Beberapa menit telah terlewati. Alfonso kembali berbinar cerah kala kini telah berada di belakang Latte yang sedang terduduk dan melihat bayangannya sendiri dari pantulan cermin di hadapannya. Alfonso telah selesai merias wajah cantik Latte. Dengan gaun elegan berwarna putih tulang bermodel bawahan d**a rendah serta mahkota kecil yang bertengger di pucuk kepala, gadis itu tampak begitu memesona.
"Lihatlah! Anda terlihat seperti Dewi dari pulau terpencil dan damai, Lady. Ouh ... apakah ini karena keajaiban dari tangan emas saya?" Alfonso berujar heboh sembari mengangkat kedua tangannya.
Sedangkan Latte hanya memutar bola mata jengah, "Ya, terserah kau saja. Apakah ini sudah selesai?"
Alfonso mengangguk, "Sudah, Lady. Percayalah! Baru kali ini saya merasa takjub saat melihat kecantikan seorang wanita. Sebab, biasanya saya hanya takjub pada ketampanan seorang pria, ho-ho-ho." Alfonso terkekeh kering kemudian mengulum senyum. "Ah! Saya yakin jika Anda akan menjadi pusat perhatian di pesta nanti."
Latte memutar bola mata jengah untuk kedua kali. Di detik berikutnya, gadis itu beranjak berdiri. Namun, langkahnya tiba-tiba terhenti kala pintu kamarnya terbuka dan menampakkan seorang gadis dengan dandanan menyilaukan mata. Gadis itu adalah Sofia dengan gaun berwarna kuning mencorong yang bertabur berlian swarovski.
Sofia begitu ingin terlihat menonjol melebihi pemeran utama dalam pesta yaitu Latte. Ya, para penggemarnya yang sebagian besar merupakan murid laki-laki di akademi sihir juga hadir dan membuat gadis itu tidak sabar untuk memamerkan kecantikannya yang ia anggap paripurna.
Alfonso yang melihat kedatangan Sofia seketika memberikan salam dengan sopan dan berpamitan undur diri.
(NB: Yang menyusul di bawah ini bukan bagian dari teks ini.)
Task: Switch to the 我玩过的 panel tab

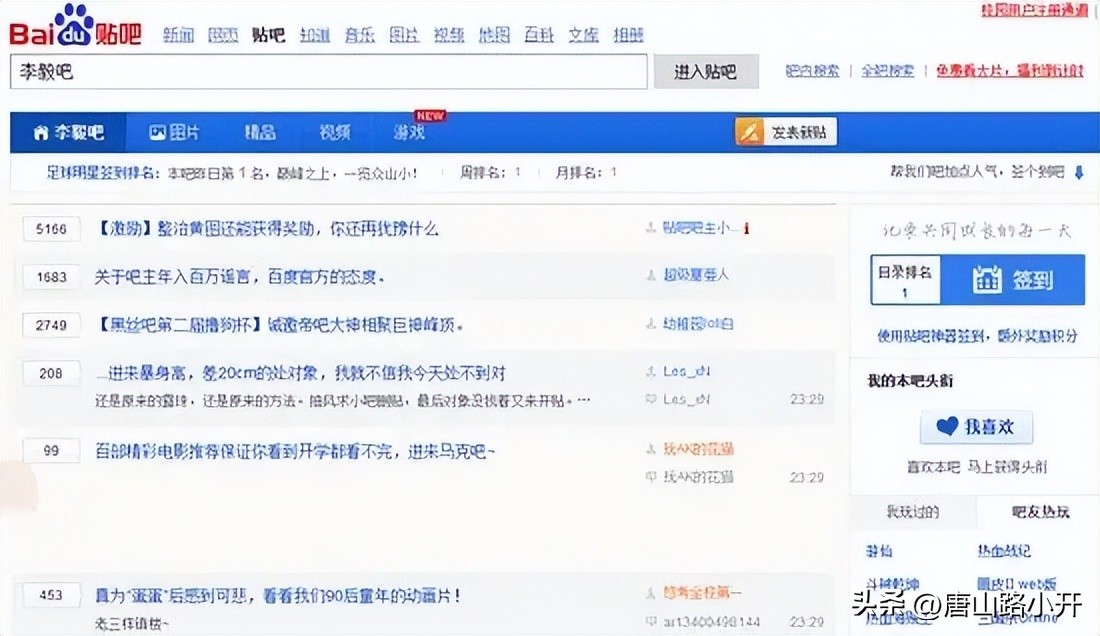Action: [x=913, y=511]
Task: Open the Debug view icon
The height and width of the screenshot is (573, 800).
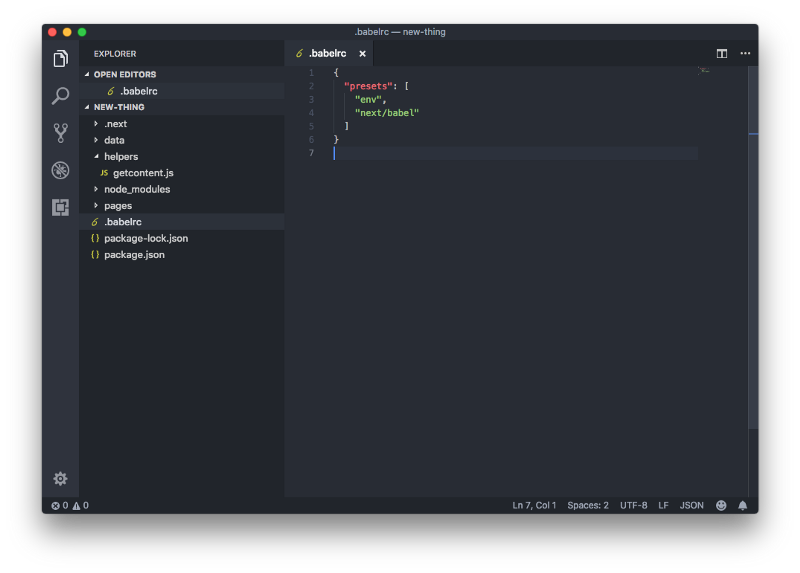Action: [60, 170]
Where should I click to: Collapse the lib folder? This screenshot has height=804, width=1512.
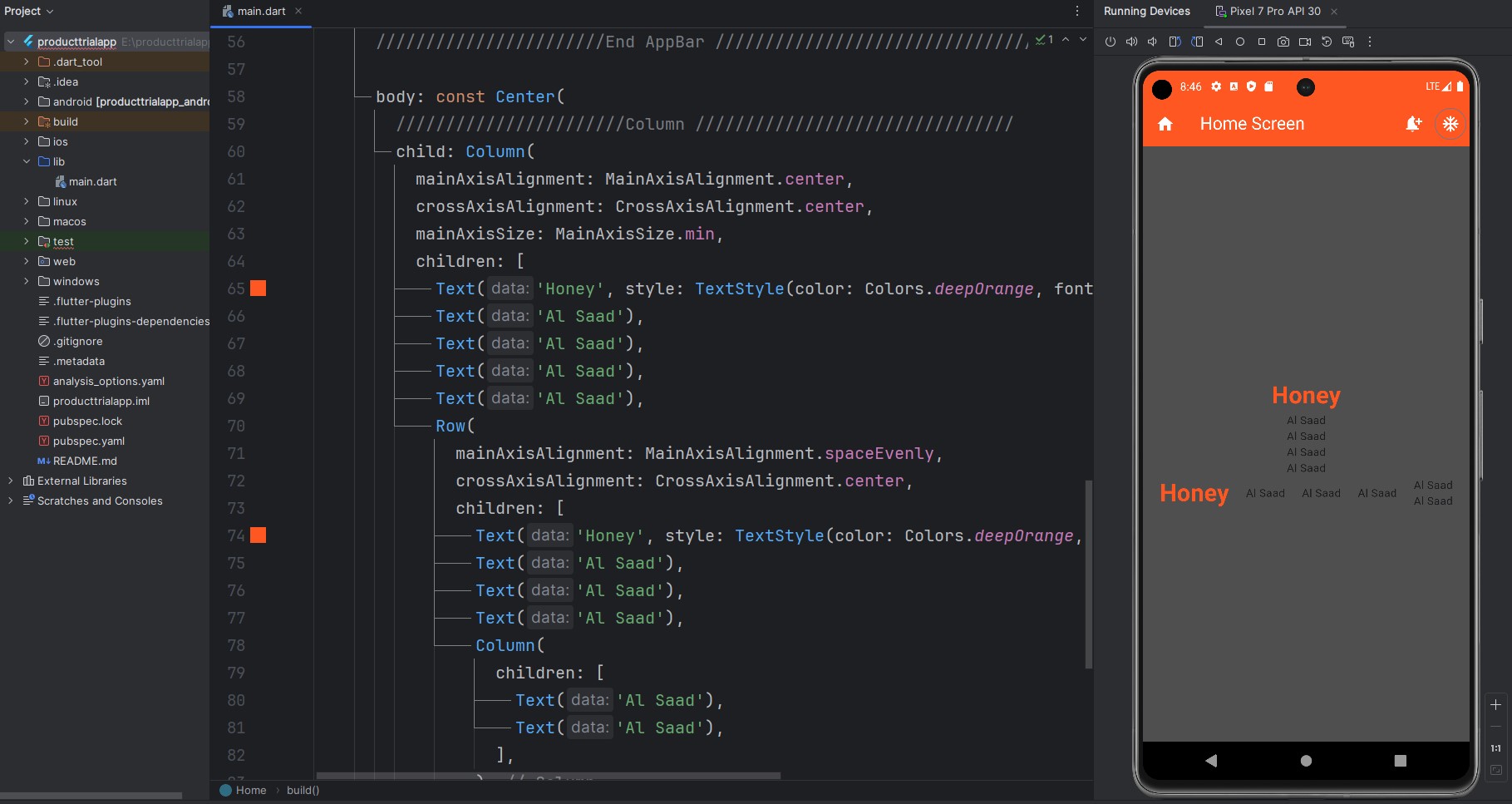click(26, 161)
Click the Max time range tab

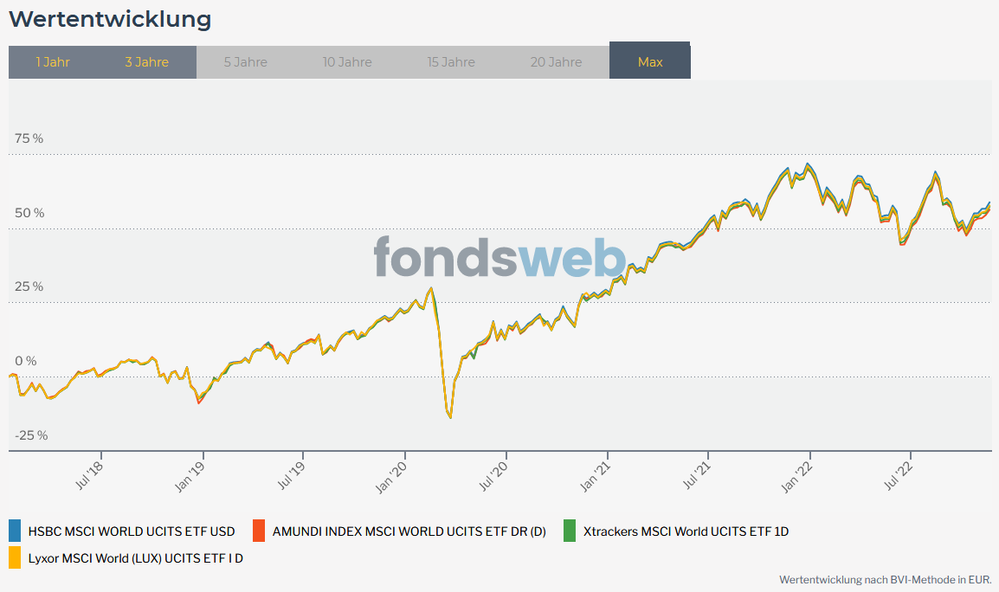(x=650, y=62)
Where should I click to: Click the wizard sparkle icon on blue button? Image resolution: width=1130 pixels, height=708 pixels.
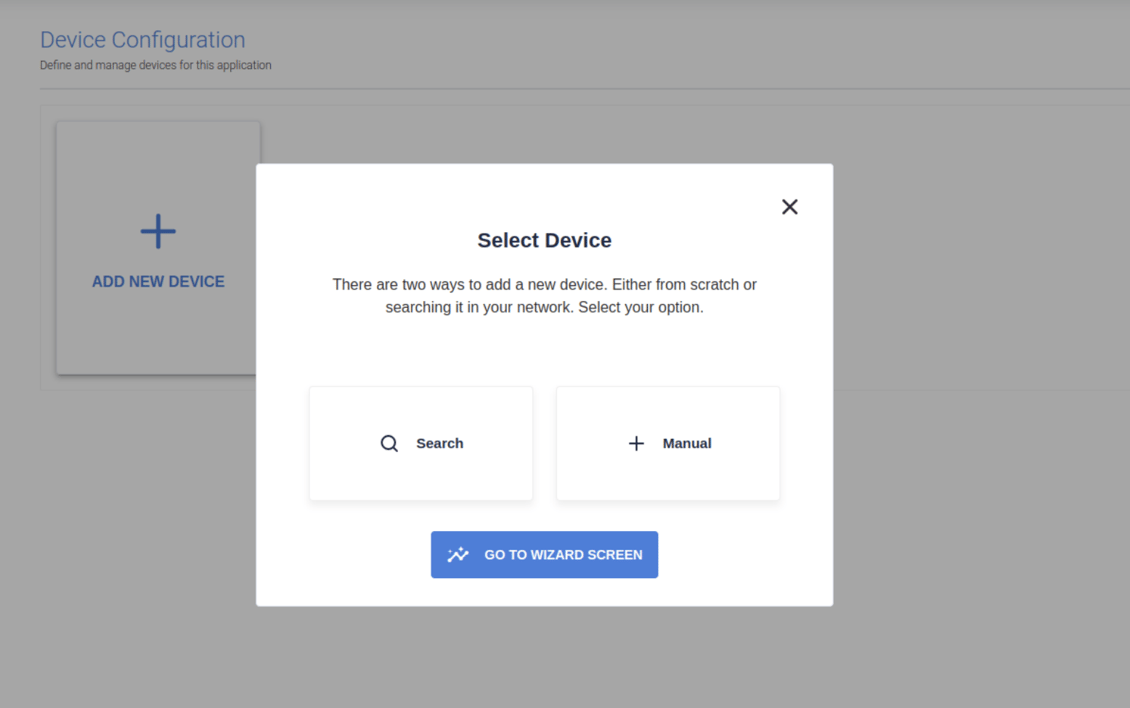(x=458, y=555)
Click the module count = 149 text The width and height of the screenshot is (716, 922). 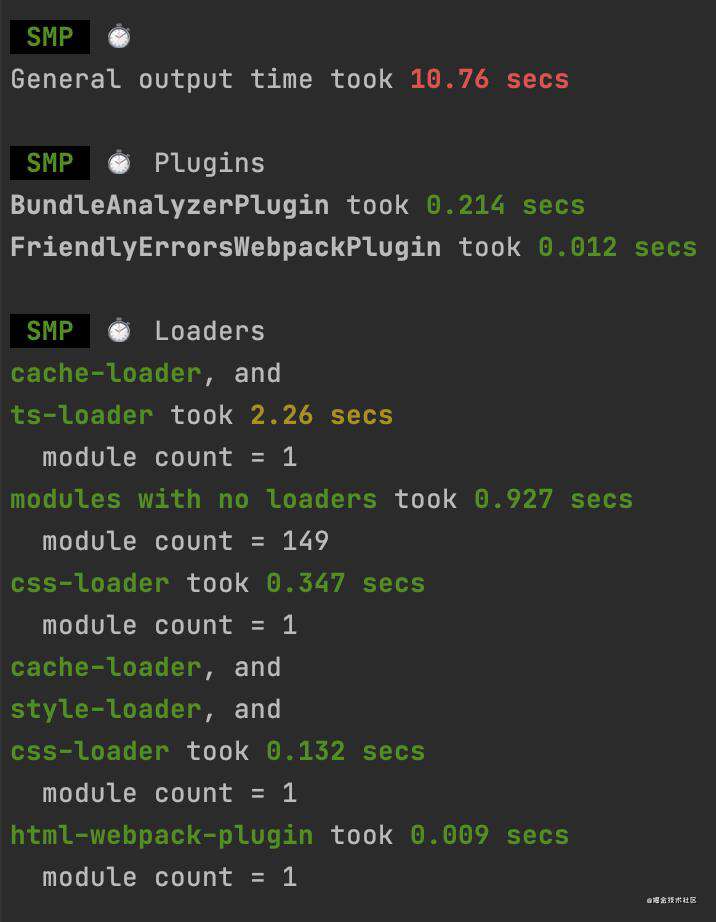click(186, 541)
Sedangkan Sofia yang masih berdiri di ambang pintu hanya menatap remeh penampilan Latte yang menurutnya hanya biasa saja dan masih jauh lebih cantik dirinya beribu-ribu kali lipat. Namun, sayang itu hanya menurutnya saja. Gadis itu kemudian melayangkan tatapan sinis sembari melipat kedua tangan di depan d**a, "Cepatlah turun, makhluk jelek! Mereka sudah menunggumu di bawah sana."